Naturally, Emmanuèle hopes he’ll change his mind over time, and his nurse feels that may be likely. But he asks about it regularly, and the more she demurs, the more angrily he responds to her reticence. Pascale’s not a great deal of help; he has asked Emmanuèle, and she knows they should defer to his wish. Emmanuèle’s husband brings up the same point: “He loves pitting us against each other,” she explains. “Is that love or is that perversity?” asks Serge (Éric Caravaca). “It’s both,” she sighs. Earlier in the film she admits “We can’t refuse our father anything.” Upon commencing the necessary homework, Emmanuèle meets a lovely older woman from Switzerland (an adorable and businesslike Hanna Schygulla), who informs her he doesn’t qualify for assisted ‘suicide’ in France and will need to be transported discreetly out of France to Bonn.

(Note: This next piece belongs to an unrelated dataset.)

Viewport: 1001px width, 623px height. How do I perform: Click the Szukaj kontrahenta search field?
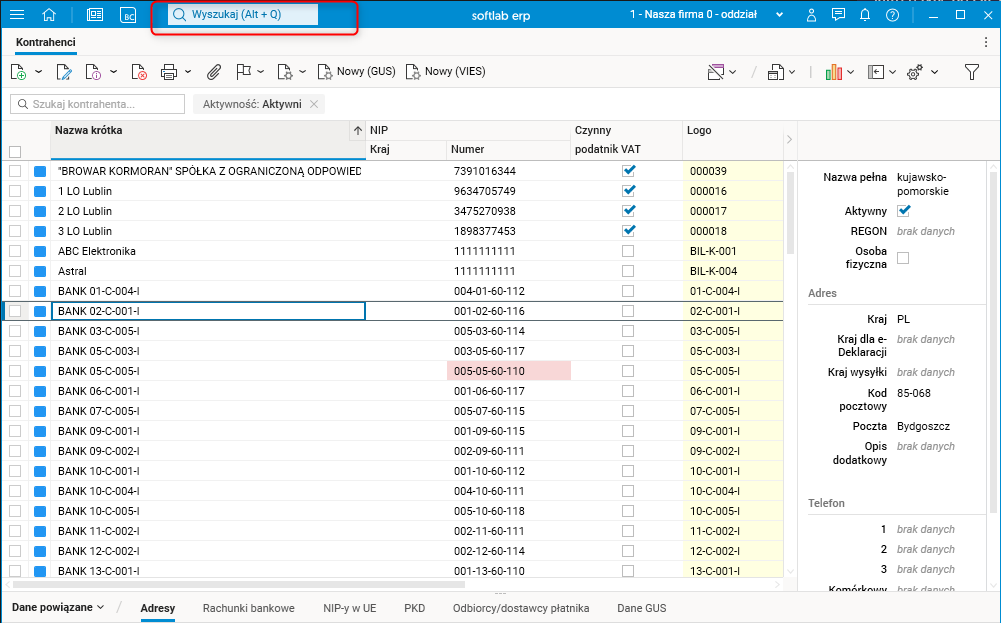[x=98, y=104]
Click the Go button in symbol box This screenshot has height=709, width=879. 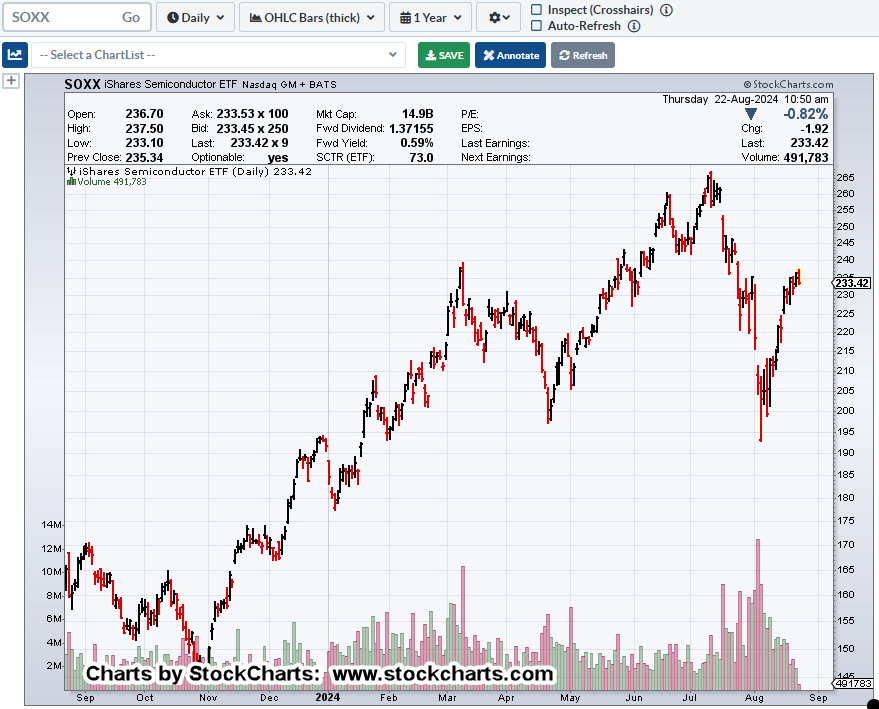(x=131, y=17)
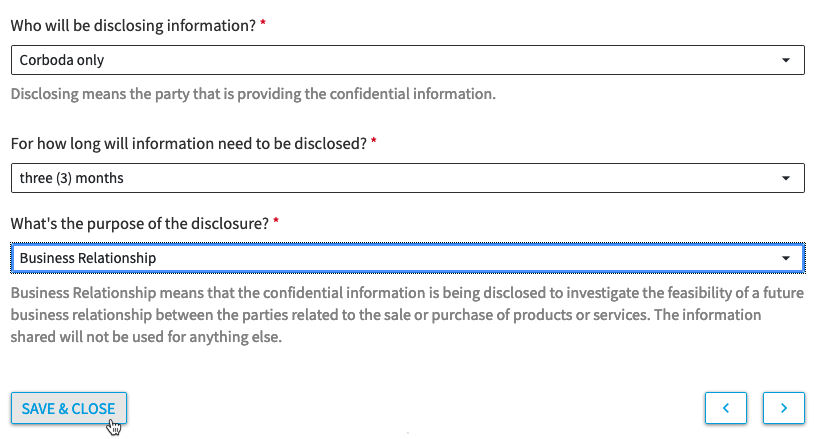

Géraldine Pailhas, Hanna Schygulla and Sophie Marceau in “Everything Went Fine.” credit: Cohen Media Group

At this point one might suspect this is going to get a bit morose and creepy, but it never does. The first reason is that the sisters are so connected, so dedicated and so undistractedly and admirably loving towards their parents, despite their parents’ mean-spirited eccentricities. Reason two, dubiously, is the flat-out joy that André takes in Emmanuèle’s success in accelerating his demise – there’s a streak of black humor here that Ozon unerringly calibrates. The trip to Bonn is a cool adventure for a man in his 80s, with an interesting spanner thrown into the works that just might derail the whole effort. And three, no one questions André’s decision. He’s a full-grown human being and he gets to choose that. He knows he loves and is loved. He’s happy with the life he’s led and the kids he’s fathered. He even has a past love stalking him at the hospitals to which he’s being regularly transferred – Gérard (Grégory Gadebois), who gave André agreeable options concerning bisexuality years ago, and no doubt made Claude feel acute betrayal.

Ozon’s writing here (collaborating with Philippe Piazzo) is wonderful, creating a cohesive narrative without spelling each and every thing out for you. Emmanuèle and Serge’s few scenes are just enough. We don’t even meet Pascale’s husband, though we get a glimpse or two of the kids. We know what we need to know to relate to them. Ozon gives the actors exactly what they need and then gets out of their way. Each character is proportionately scaled to interact efficiently with the others around them. Blocking, camera movement and composition are all of the things Ozon can create almost instinctively by now – that’s where that 48 films worth of experience lands him. He gets great support from the Belgian cinematographer Hichame Alaouie, who also shot Ozon’s previous film, Summer Of 85. You’ll probably find this streaming in a few weeks – it’s masterfully performed, beautifully shot, and created by a director who genuinely respects his audience. What more could we want?